::: RECORDS SHOWN
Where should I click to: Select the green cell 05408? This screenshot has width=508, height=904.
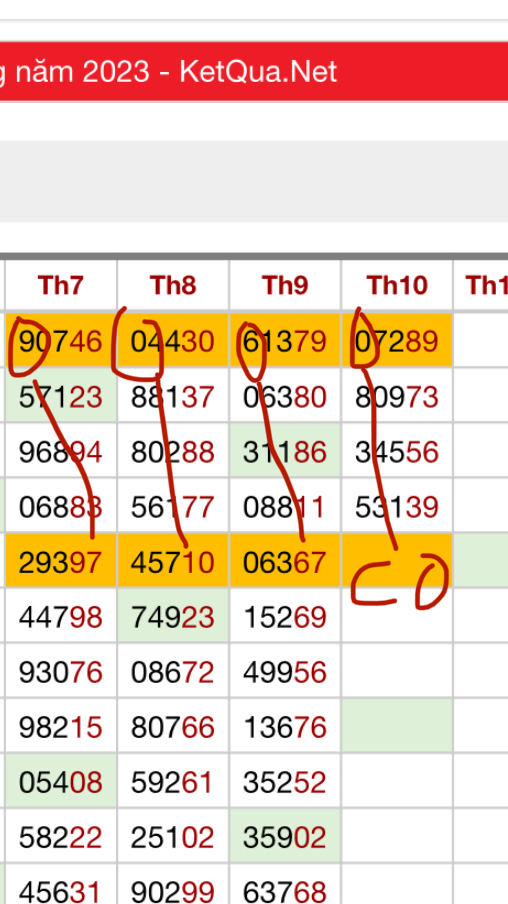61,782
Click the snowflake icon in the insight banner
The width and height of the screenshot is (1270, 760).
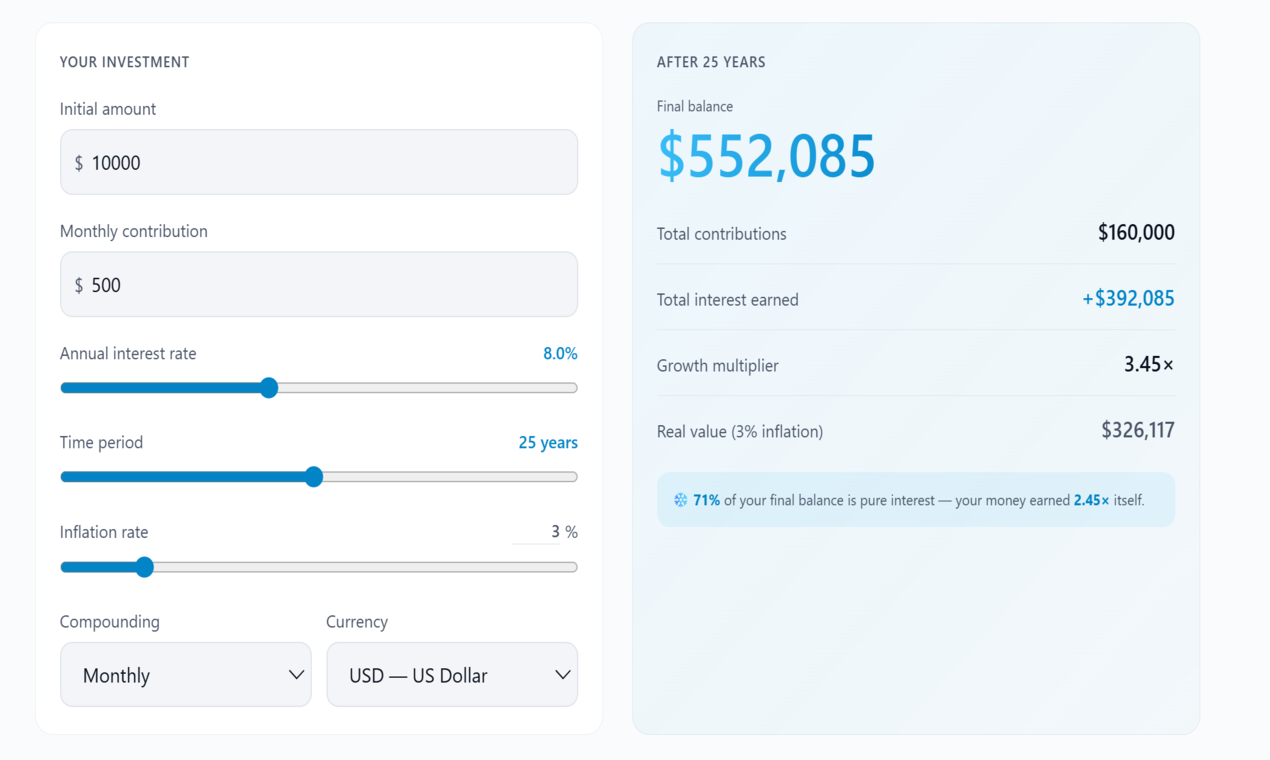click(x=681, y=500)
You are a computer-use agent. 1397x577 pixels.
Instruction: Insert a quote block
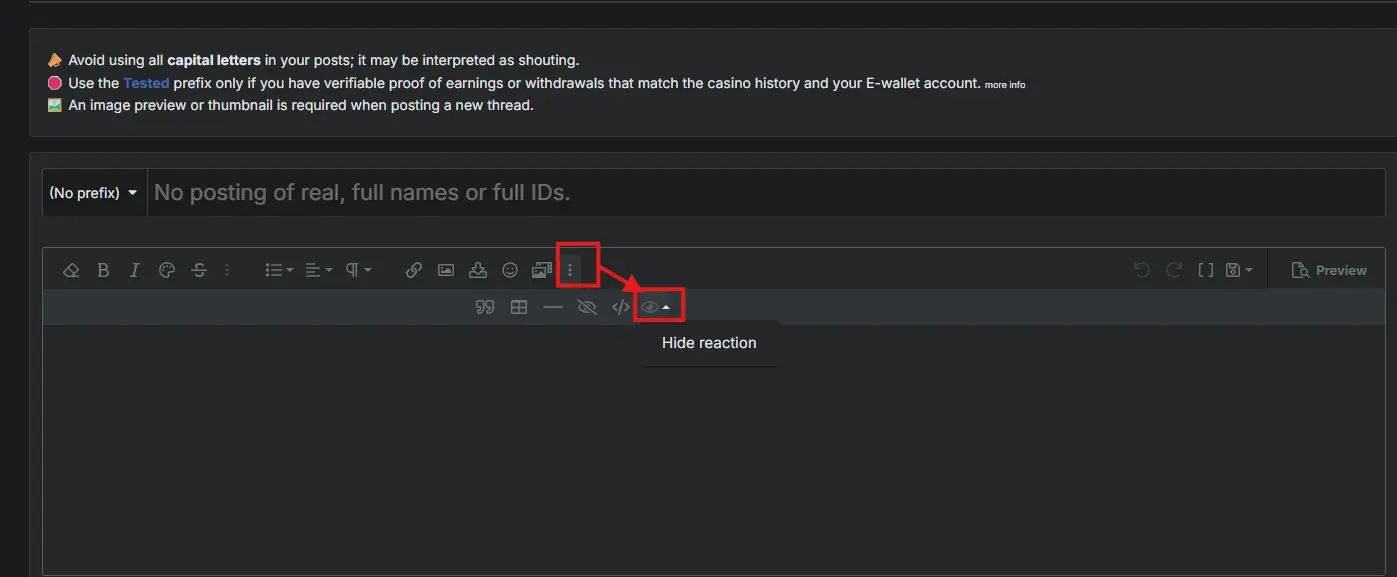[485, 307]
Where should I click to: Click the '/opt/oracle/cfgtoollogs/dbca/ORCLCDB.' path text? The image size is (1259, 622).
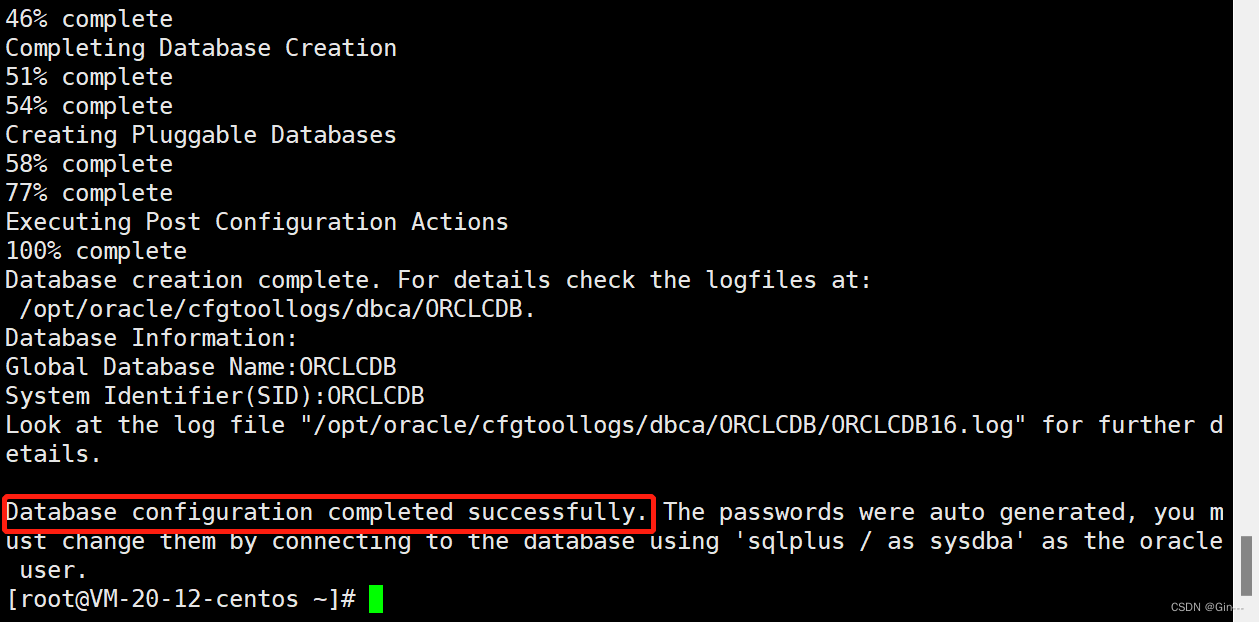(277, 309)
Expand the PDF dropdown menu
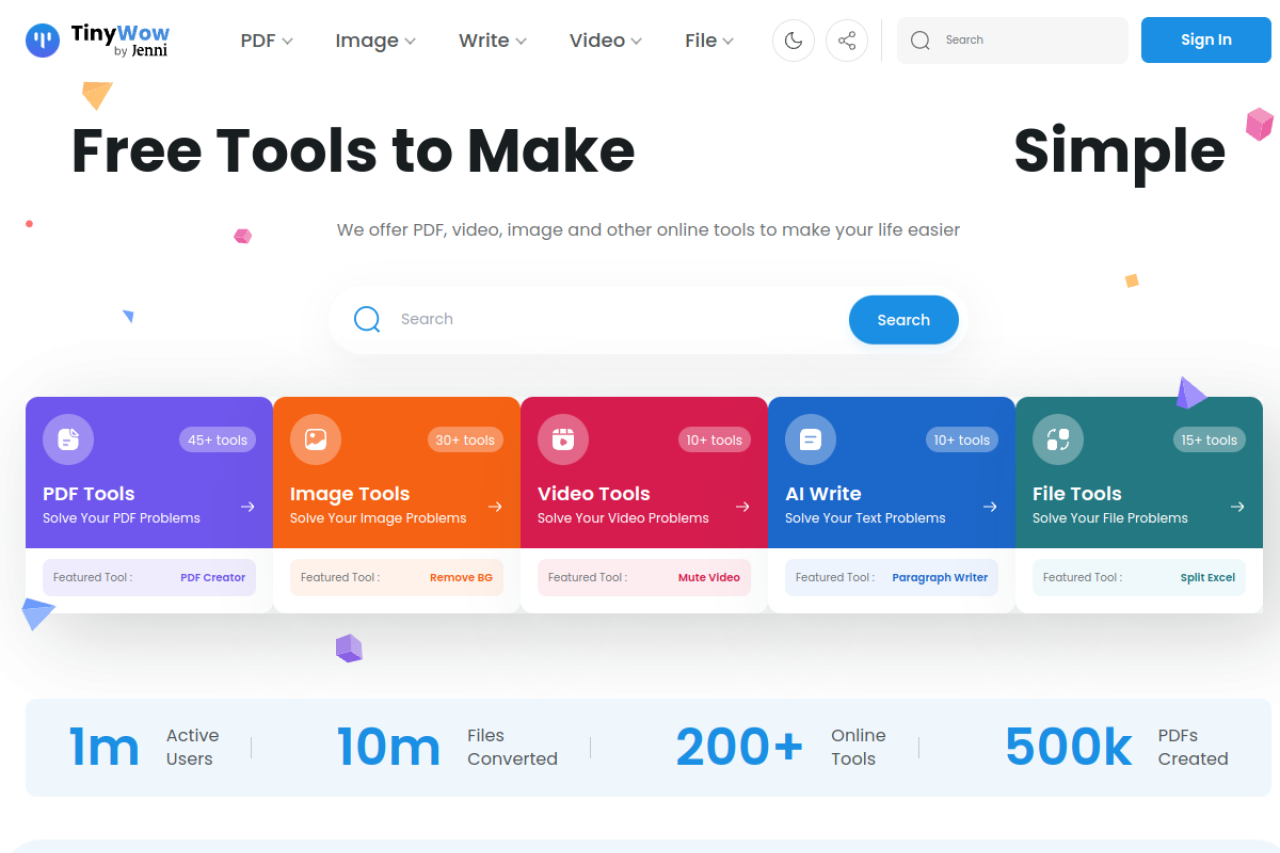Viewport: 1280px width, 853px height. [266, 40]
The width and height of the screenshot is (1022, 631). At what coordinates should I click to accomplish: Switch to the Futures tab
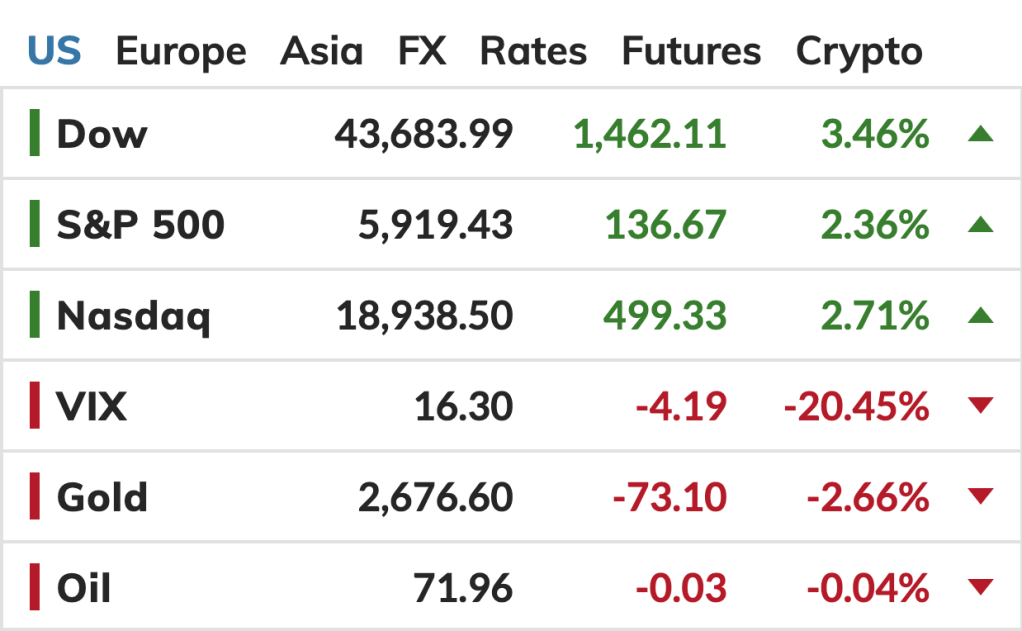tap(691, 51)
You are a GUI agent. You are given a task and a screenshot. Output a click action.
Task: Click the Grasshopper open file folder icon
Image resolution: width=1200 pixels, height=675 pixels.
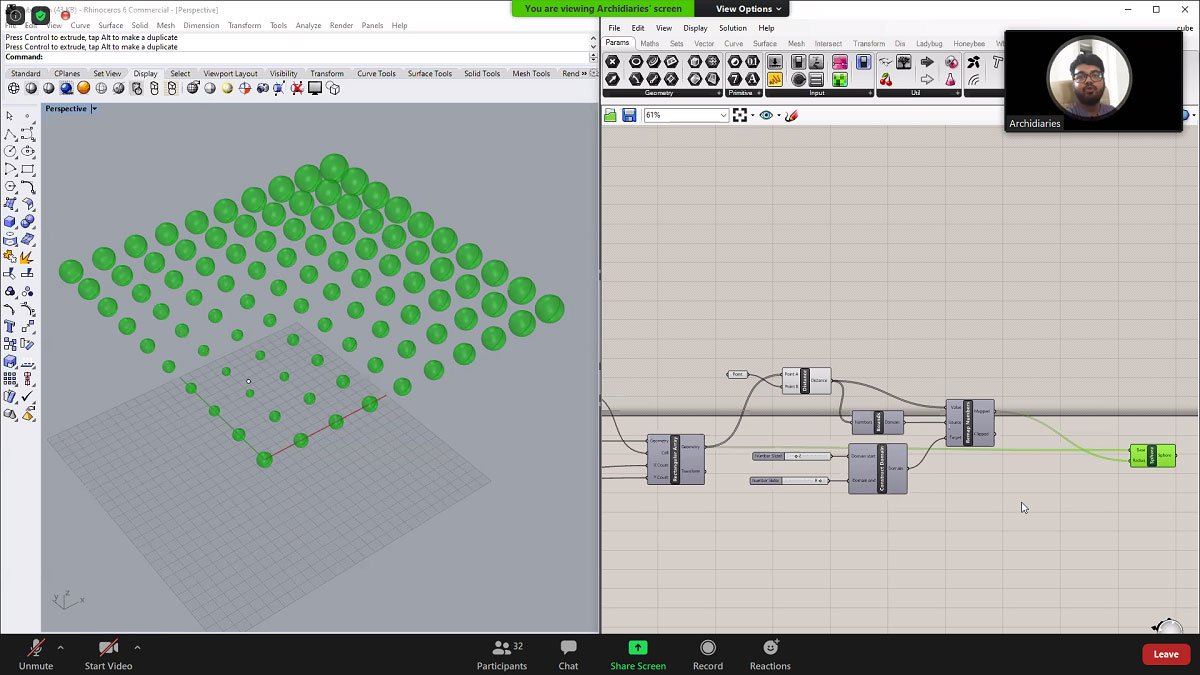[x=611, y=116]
::::::
■ WORK TO BE COMPLETED
Set every line of the records down again exactly, and exclude all pictures.

■ WRITTEN RESPONSE
Where should I click to: Select the green cell 05408? This screenshot has width=508, height=904.
61,782
Click the snowflake icon in the insight banner
The width and height of the screenshot is (1270, 760).
click(x=681, y=500)
You are a computer-use agent. 1397x577 pixels.
Instruction: Insert a quote block
[485, 307]
Where should I click to: Click the '/opt/oracle/cfgtoollogs/dbca/ORCLCDB.' path text? The image size is (1259, 622).
(277, 309)
Expand the PDF dropdown menu
Viewport: 1280px width, 853px height. [266, 40]
The width and height of the screenshot is (1022, 631). At what coordinates should I click to accomplish: Switch to the Futures tab
tap(691, 51)
You are a GUI agent. You are given a task and a screenshot. Output a click action.
Task: Click the Grasshopper open file folder icon
Image resolution: width=1200 pixels, height=675 pixels.
[x=611, y=116]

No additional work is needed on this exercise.